**SELECTED EXTRACT**

Steve Jobs on medical leave - transplantation specialist discusses two likely clinical scenarios

From the WSJ:

William Chapman, transplantation chief at Washington University in St. Louis, hasn't examined Mr. Jobs personally, but said there are two likely scenarios in the CEO's case.

The first is that there was a transplant-related problem, though it would be unusual for that to happen a year and a half after the transplant.

A more likely possibility would be that the neuroendocrine tumor metastasized again. "It's really difficult to cure the disease with a liver transplant," said Mr. Chapman, adding that it's common to have some degree of recurrence. "Most people hope they reset the clock, gained some time and gained a quality of life even if you don't cure the disease."

Steve Jobs' speech at the 2005 Stanford graduation ceremony: “This is the closest I’ve ever gotten to a college graduation.”

**DIRECTIONS**
A) Transcribe the passage of the article on Steve Jobs's medical leave from "Steve Jobs on" up to and including "after the transplant.".
B) Decide whether each statement agrees with the article on Steve Jobs's medical leave. Answer yes or no, and quote the words of the article that decide it.
(i) William Chapman examined Mr. Jobs personally.
(ii) A transplant-related problem a year and a half after the transplant would be unusual.
(iii) According to Mr. Chapman, recurrence after a liver transplant is rare.
C) Answer these questions from the article on Steve Jobs's medical leave.
(i) Where is William Chapman transplantation chief?
(ii) What kind of tumor does the article say may have metastasized again?
(iii) At what event did Steve Jobs give the speech mentioned at the end?

**GIVEN RECORDS**
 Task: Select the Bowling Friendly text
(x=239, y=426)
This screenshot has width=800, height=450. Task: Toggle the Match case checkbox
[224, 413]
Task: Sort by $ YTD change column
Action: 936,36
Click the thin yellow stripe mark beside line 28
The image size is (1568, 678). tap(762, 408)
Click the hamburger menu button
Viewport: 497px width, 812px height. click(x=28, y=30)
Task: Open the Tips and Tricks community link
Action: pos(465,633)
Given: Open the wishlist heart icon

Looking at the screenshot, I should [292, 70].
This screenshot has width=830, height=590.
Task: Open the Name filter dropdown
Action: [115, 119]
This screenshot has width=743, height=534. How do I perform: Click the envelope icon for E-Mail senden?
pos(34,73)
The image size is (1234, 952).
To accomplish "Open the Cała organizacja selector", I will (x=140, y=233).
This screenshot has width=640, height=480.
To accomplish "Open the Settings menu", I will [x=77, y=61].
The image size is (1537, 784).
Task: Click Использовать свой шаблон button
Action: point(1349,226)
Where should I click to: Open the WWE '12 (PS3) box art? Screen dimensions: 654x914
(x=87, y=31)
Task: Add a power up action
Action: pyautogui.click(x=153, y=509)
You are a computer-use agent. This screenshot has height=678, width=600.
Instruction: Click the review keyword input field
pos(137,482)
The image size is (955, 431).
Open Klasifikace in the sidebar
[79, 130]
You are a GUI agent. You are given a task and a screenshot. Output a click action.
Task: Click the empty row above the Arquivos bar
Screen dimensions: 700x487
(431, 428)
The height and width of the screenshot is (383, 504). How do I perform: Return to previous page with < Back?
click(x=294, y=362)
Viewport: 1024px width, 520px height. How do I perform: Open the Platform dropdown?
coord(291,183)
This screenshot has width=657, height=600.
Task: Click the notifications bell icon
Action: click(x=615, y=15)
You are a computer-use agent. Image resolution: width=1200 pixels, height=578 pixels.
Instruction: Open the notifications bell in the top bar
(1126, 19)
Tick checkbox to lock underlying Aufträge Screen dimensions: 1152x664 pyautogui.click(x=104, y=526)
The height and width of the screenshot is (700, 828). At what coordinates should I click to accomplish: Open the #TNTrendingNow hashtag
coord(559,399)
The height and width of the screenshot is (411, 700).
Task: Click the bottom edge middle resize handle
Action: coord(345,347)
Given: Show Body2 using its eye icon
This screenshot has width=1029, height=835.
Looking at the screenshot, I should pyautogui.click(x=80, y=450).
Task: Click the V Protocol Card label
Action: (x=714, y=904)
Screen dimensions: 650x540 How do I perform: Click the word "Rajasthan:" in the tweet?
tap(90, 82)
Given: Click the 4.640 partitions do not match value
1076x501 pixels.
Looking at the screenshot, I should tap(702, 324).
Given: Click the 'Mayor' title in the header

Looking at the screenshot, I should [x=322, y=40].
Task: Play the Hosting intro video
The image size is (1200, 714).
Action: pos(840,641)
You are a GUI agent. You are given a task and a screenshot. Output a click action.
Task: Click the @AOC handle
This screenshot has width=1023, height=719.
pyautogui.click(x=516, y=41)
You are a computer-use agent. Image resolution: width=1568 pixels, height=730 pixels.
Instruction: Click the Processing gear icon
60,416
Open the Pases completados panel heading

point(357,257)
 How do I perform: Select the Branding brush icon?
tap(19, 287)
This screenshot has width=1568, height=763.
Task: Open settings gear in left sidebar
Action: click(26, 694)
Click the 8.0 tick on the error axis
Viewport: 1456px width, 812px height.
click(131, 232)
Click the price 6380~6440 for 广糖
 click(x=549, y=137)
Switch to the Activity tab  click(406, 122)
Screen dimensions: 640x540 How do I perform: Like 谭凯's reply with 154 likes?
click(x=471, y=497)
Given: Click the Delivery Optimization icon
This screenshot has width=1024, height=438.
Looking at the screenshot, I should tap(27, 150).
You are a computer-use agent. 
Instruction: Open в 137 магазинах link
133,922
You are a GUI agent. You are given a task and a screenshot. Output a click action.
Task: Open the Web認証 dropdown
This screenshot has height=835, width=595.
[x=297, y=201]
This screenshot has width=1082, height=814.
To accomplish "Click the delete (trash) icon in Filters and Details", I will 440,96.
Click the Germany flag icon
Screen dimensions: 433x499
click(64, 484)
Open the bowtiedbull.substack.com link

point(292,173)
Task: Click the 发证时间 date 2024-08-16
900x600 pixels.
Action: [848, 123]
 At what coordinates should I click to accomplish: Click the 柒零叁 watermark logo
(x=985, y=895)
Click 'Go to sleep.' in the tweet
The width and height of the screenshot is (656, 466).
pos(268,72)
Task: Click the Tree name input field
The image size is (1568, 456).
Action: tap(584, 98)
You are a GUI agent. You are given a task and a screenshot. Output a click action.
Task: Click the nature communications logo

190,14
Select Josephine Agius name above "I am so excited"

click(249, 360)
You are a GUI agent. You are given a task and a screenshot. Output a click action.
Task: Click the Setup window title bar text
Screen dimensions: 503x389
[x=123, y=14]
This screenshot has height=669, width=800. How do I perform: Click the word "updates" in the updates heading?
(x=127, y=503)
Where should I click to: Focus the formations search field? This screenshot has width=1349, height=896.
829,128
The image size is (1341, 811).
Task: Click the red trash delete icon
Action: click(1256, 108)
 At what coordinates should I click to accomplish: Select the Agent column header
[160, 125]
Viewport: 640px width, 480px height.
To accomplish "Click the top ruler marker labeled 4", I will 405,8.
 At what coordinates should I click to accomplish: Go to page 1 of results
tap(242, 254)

**SOLUTIONS FOR EACH TASK**
A)
Steve Jobs on medical leave - transplantation specialist discusses two likely clinical scenarios

From the WSJ:

William Chapman, transplantation chief at Washington University in St. Louis, hasn't examined Mr. Jobs personally, but said there are two likely scenarios in the CEO's case.

The first is that there was a transplant-related problem, though it would be unusual for that to happen a year and a half after the transplant.

B)
(i) No: "hasn't examined Mr. Jobs personally"
(ii) Yes: "it would be unusual for that to happen a year and a half after the transplant"
(iii) No: "it's common to have some degree of recurrence"

C)
(i) Washington University in St. Louis
(ii) A neuroendocrine tumor
(iii) The 2005 Stanford graduation ceremony